I’m thinking it may be fairly difficult if you access HP web sites frequently and are engaged in HP discussions. You know, typical fan type things. I’ll be trying to avoid spoilers as well since the enjoyment will much greater that way. Then I can tease my son: “I know a secret! Mwuahahahaha!” But that’s just me.

And if you haven’t participated in our Harry Potter Outreach Program yet, you can go to our post and contribute. I’ll be tabulating the results so far for a future post.

7 thoughts on “Harry Potter And The Well Behaved Readers”

  1. I plan to go to my local Tesco at about 7 a.m. on the 21st – headphones in, music blaring – grab a copy off the teetering pile, pay for it via the self-service checkout without making so much as minimal eye-contact with a single member of staff, then leg it back to the car, go home, lock myself in the office and read until I’m done… and if anyone tries to so much as mention a single HP plot-point to me in the run-up I’ll just have to mace them…

  2. JP/Grasshopper: To insulate oneself from spoiler-boy bookstore clerks, yappy speedreaders and the like, one must cultivate the discipline and ability to shut out the world… the focus possessed by a Zen master, a Shaolin monk, or one of those guards in front of Buckingham Palace with the tall fuzzy hats that endure the idiotic antics of tourists who wave at them, tell them raunchy jokes or spill ice cream cones on them in failed efforts to get them to change expression. In the words of Lucas’ gnarly little green guy, you’ve gotta have “the deepest commitment”. So saith the movie lineup masters of yore. Focus on the book and the book only, the distractions of the world do not exist.

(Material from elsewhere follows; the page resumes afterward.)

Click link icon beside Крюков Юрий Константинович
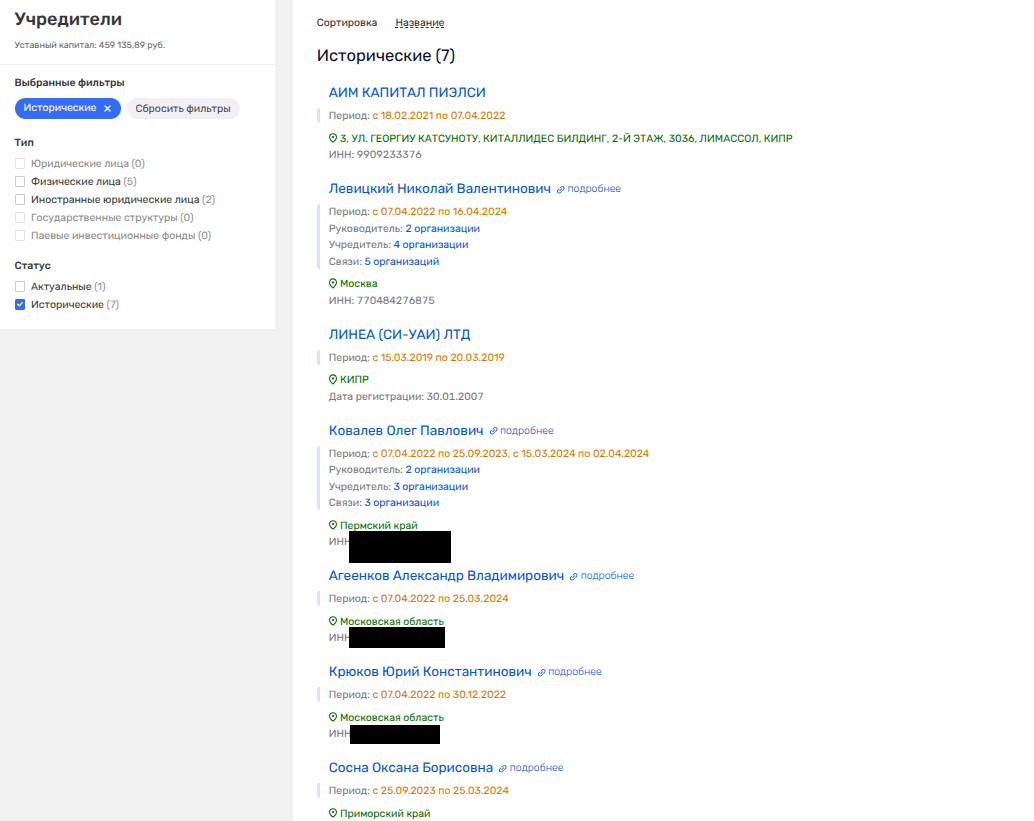Viewport: 1034px width, 821px height. coord(542,672)
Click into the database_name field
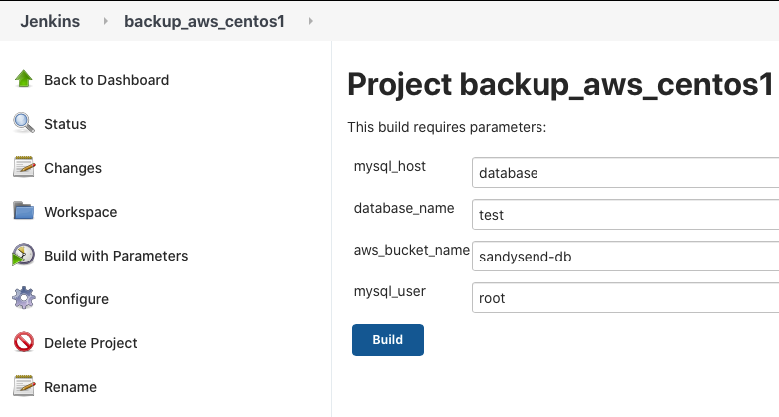Image resolution: width=779 pixels, height=417 pixels. (x=625, y=215)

    Headphones? We don’t need no stinkin’ headphones!

  3. My wife and I are buying two copies the night of the opening. Starting about now, I immediately turn away from any conversation involving Harry Potter that isn’t with close friends. I don’t read news articles (SFSignal being an exception), and I turn off the TV/Radio if any mention is made. As Ariel said, the night of the opening, we’ll be there with headphones on, just in case some dude wants to make a name for himself by turning to the last chapter and blurting the names.

    As an aside, I was talking about this with a friend last night and he imagined a scene, as seen from a news copter, of a tiny person or persons being chased down the road by a mob of angry HP fans. Torches and pitchforks and all. It’s funny, but I bet there could be homicides of someone were to spoil the ending at the various opening nights.

  4. This reminds me of my movie-going experience with Return of the Jedi. The hype was HUGE in 1983 and and me and a couple of buddies skipped school to see an early showing at the local RKO theater. We waited in line for hours to get in and just as the previous showing let out, my firend’s brother (who saw the earlier showing) saw us and blurted out “Darth Vader dies!!!”

    Serious suckage.

  5. Everybody knows how it’s all going to end: Harry is going to wake up from a cannabis-induced high and realized that it was all a dream. His last name “Potter” in the dream is actually a bastardization of what people called him in real life, “Pothead.” He realizes that the only magic that he can do is alter his own reality with little puffs of smoke.

    The real titles should have been…

    1. Hairy Pothead and the Sorcerer’s Stoned.

    2. Cannabis of Secrets

    3. Prisoner of Azkabong

    4. Globs of Fries (a.k.a.: The Munchies, part 1)

    5. Double Order of the Free-toes (a.k.a: The Munchies, part 2)

    6. Half-Baked Prince

    7. Deathly Bellows

    The End! It’s about damn time! I hope I never have to hear about Harry Potter again!

    Update: What? No one caught the author’s pseudonym is really short for J/K: ROFL as in Just Kidding: Rolling [On The Floor Laughing all the way to the $$bank$$]?!?!?